[Records for locating words and elements]
- - - - - - -

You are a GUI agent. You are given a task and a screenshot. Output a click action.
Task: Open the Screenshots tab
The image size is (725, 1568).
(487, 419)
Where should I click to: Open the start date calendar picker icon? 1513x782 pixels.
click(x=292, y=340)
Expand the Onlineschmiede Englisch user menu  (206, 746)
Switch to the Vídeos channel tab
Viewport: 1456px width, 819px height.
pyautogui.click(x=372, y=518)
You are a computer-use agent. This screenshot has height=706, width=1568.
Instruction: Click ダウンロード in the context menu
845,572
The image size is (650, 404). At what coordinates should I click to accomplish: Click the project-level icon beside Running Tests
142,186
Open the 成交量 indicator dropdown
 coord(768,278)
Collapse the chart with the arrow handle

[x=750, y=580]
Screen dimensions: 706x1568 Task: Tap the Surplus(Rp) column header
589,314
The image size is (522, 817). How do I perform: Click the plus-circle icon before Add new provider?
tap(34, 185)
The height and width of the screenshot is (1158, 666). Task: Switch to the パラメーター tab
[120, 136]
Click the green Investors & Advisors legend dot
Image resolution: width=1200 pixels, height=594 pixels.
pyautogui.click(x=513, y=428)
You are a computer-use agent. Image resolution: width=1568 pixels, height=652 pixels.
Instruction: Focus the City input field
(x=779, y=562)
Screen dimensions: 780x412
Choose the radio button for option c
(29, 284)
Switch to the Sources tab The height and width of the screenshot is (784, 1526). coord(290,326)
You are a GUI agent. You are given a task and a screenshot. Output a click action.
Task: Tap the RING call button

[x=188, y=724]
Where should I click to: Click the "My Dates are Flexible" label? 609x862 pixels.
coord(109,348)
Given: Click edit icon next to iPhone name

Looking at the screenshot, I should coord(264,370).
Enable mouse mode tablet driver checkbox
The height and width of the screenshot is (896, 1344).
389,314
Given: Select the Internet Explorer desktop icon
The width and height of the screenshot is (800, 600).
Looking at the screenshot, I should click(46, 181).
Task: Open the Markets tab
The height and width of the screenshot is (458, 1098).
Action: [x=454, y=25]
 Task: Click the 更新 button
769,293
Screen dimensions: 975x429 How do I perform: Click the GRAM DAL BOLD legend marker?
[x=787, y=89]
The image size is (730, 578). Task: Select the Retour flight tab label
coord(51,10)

- - - - - - -

Please put every line of the records above into a Markdown table with the columns Row and Line, skipping blank lines.

| Row | Line |
|---|---|
| 1 | You are a GUI agent. You are given a task and a screenshot. Output a click action. |
| 2 | Task: Open the Screenshots tab |
| 3 | The image size is (725, 1568). |
| 4 | (487, 419) |
| 5 | Where should I click to: Open the start date calendar picker icon? 1513x782 pixels. |
| 6 | click(x=292, y=340) |
| 7 | Expand the Onlineschmiede Englisch user menu  (206, 746) |
| 8 | Switch to the Vídeos channel tab |
| 9 | Viewport: 1456px width, 819px height. |
| 10 | pyautogui.click(x=372, y=518) |
| 11 | You are a computer-use agent. This screenshot has height=706, width=1568. |
| 12 | Instruction: Click ダウンロード in the context menu |
| 13 | 845,572 |
| 14 | The image size is (650, 404). At what coordinates should I click to accomplish: Click the project-level icon beside Running Tests |
| 15 | 142,186 |
| 16 | Open the 成交量 indicator dropdown |
| 17 |  coord(768,278) |
| 18 | Collapse the chart with the arrow handle |
| 19 | [x=750, y=580] |
| 20 | Screen dimensions: 706x1568 Task: Tap the Surplus(Rp) column header |
| 21 | 589,314 |
| 22 | The image size is (522, 817). How do I perform: Click the plus-circle icon before Add new provider? |
| 23 | tap(34, 185) |
| 24 | The height and width of the screenshot is (1158, 666). Task: Switch to the パラメーター tab |
| 25 | [120, 136] |
| 26 | Click the green Investors & Advisors legend dot |
| 27 | Image resolution: width=1200 pixels, height=594 pixels. |
| 28 | pyautogui.click(x=513, y=428) |
| 29 | You are a computer-use agent. Image resolution: width=1568 pixels, height=652 pixels. |
| 30 | Instruction: Focus the City input field |
| 31 | (x=779, y=562) |
| 32 | Screen dimensions: 780x412 |
| 33 | Choose the radio button for option c |
| 34 | (29, 284) |
| 35 | Switch to the Sources tab The height and width of the screenshot is (784, 1526). coord(290,326) |
| 36 | You are a GUI agent. You are given a task and a screenshot. Output a click action. |
| 37 | Task: Tap the RING call button |
| 38 | [x=188, y=724] |
| 39 | Where should I click to: Click the "My Dates are Flexible" label? 609x862 pixels. |
| 40 | coord(109,348) |
| 41 | Given: Click edit icon next to iPhone name |
| 42 | Looking at the screenshot, I should coord(264,370). |
| 43 | Enable mouse mode tablet driver checkbox |
| 44 | The height and width of the screenshot is (896, 1344). |
| 45 | 389,314 |
| 46 | Given: Select the Internet Explorer desktop icon |
| 47 | The width and height of the screenshot is (800, 600). |
| 48 | Looking at the screenshot, I should click(46, 181). |
| 49 | Task: Open the Markets tab |
| 50 | The height and width of the screenshot is (458, 1098). |
| 51 | Action: [x=454, y=25] |
| 52 |  Task: Click the 更新 button |
| 53 | 769,293 |
| 54 | Screen dimensions: 975x429 How do I perform: Click the GRAM DAL BOLD legend marker? |
| 55 | [x=787, y=89] |
| 56 | The image size is (730, 578). Task: Select the Retour flight tab label |
| 57 | coord(51,10) |